PRIMENEWS
© Inge Prader

Im Talk Christine Antlanger-Winter ist Deputy-CEO bei Mindshare.

Dinko Fejzuli und Philip Pramer 14.12.2017

Spontanität entsteht vor allem aus Vorbereitung

Für Christine Antlanger-Winter, Deputy-CEO bei Mindshare, dreht sich alles um Daten. Bereits in der Storyentwicklung baut die Mediaagentur auf ­Daten auf. „Das Dateninsight steht ganz am Anfang der Kommunikationsstrategie. In der Umsetzung verwenden wir dann die gesamte Klaviatur der Kommunikation.“

Als Beispiel nennt sie ihren Kunden Knorr, der ein veganes Produkt bewerben wollte. Man habe im Vorfeld analysiert, welche Rezepte auf Social Media bei Veganern beliebt sind, etwa auf Basis von Kommentaren unter Rezeptvideos. Aufbauend auf diesen Daten, entwickelte man dann das Werbemittel. „Es geht darum, kreativ zu denken, aber aus den Daten heraus.“ Man wolle, dass der Konsument dadurch einen Mehrwert für sein Leben habe. „Wir nennen das Meaningful Connection“, so Antlanger-Winter. Wichtig seien auch die Wechselwirkungen zwischen Medien. Man wisse beispielsweise von einer starken Korrelation zwischen Fernsehwerbung und Google-Suchanfragen.

Agil seit 20 Jahren
Mit dem anfänglichen Ausrichten der Kampagne an den Daten sei es aber noch nicht getan. Auch eine bereits laufende Kampagne müsse ständig optimiert werden – natürlich datengetrieben. „Die Conversion Rate kann besser sein, wenn ich drei Wörter austausche“, sagt Antlanger-Winter. Neben der Botschaft sollten auch Kampagnengewichtung, Datencluster oder Landingpage-Zusammensetzungen ständig angepasst werden.
Mit der digitalen Transformation glaubt Antlanger-Winter gut umgehen zu können, denn Mindshare sei „im Kern agil“. Rein vom Mindset hätte man datengetriebene Kampagnen schon in den 90ern gemacht. „Aber damals gab es eben noch keine so in dieser Masse verfügbaren und direkt anwendbaren strukturierten Daten.“

Für agiles Arbeiten stehe Mindshare schon seit 20 Jahren. „Wir haben immer daran geglaubt. Jetzt ernten wir die Früchte“, meint Antlanger-Winter. Alle für eine Kampagne wichtigen Experten habe man im Haus, seit 2014 hat Mind­share mit Content+ auch eine Content Marketing Unit, die von Social Media Content bis Videos alles intern produziere. Oft gehe es schließlich darum, mehr ­Geschwindigkeit in die Kommunikation zu bringen.

Kommunikation steuern
Mehr Geschwindigkeit – dafür ist der sogenannte Loop Room wohl ein Sinnbild. Seit 2014 setzt Mindshare diese Methode ein. Im Loop Room werden Kampagnen in Echtzeit beobachtet und optimiert. Alle Stakeholder einer Kampagne kommen zusammen. „Das bildet in dieser Arbeitsweise die Realität der Fragmentierung ab“, sagt Antlanger-Winter. „Es geht um agiles Arbeiten. Die lineare Arbeitsweise ist obsolet.“
Als Mindshare den Loop Room bei der Fußball-WM 2014 für derstandard.at einsetzte, schoss der Verteidiger Mats Hummel im Viertelfinale das erste Tor – laut Antlanger-Winter unvorbereitet, schließlich rechnete man damit, dass eher Stürmer Tore erzielen.

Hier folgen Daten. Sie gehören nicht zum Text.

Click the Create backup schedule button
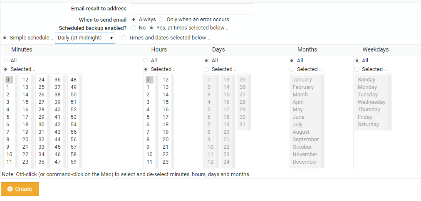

Trotzdem präsentierte man Minuten später den Spruch
„1 zu 0 – um Hummels Willen!“ – mit Erfolg. Die dafür oft notwendige Spontanität entstehe vor allem aus genauer Vorbereitung. „Spontan kann man schnell mal sein. Aber es zählt ja nur die Spontanität, die ‚on strategy‘ ist und in die richtige Richtung geht“, sagt Antlanger-Winter.

Seit Kurzem hat Mind­share mit FAST eine neue Unit; das ­Akronym steht für „Future Adap­tive Specialists Team“ und befasst sich verstärkt mit eCommerce und programmatischer Werbung. Für Antlanger-­Winter sind das beides keine neuen Bereiche, programmatische Werbung mache man schon seit Langem. Die Abteilung soll eher neue Arbeitsweisen finden, Strategien zusammenbringen, um für die Agentur Synergien entstehen lassen. Christoph Truppe, der auf mehr als sieben Jahre Erfahrung im digitalen Marketing zurückblicken kann, leitet die neue Unit – für ­Antlanger-Winter eine perfekte Wahl.
Neben zufriedenen und deshalb bleibenden Kunden freut sich Antlanger-Winter über Zuwächse im Consulting-Bereich: „Wir bieten Kunden unsere Expertise gesamtheitlich an, können aber auch ganz spezifisch beraten.“ Neben Social-Media-Workshops gehören dazu etwa Beratung zu den Themenfeldern Consumer Journey oder Cultural Trigger. Es zeigt auch den Wandel von einer Mediaagentur zu einer Kommuniktionssteuerungs-Agentur.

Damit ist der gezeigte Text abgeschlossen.